Description of the task: Transcribe the data. Leave out nothing.

Stored dataset items:
Content starts
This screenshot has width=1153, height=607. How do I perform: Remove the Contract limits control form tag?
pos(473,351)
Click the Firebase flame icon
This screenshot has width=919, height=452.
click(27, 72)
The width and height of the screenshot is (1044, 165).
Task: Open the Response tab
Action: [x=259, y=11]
Content ends
Output below:
This screenshot has width=1153, height=607. How do I perform: Remove the Contract limits control form tag?
pos(473,351)
Click the Firebase flame icon
This screenshot has width=919, height=452.
click(27, 72)
The width and height of the screenshot is (1044, 165).
Task: Open the Response tab
Action: [x=259, y=11]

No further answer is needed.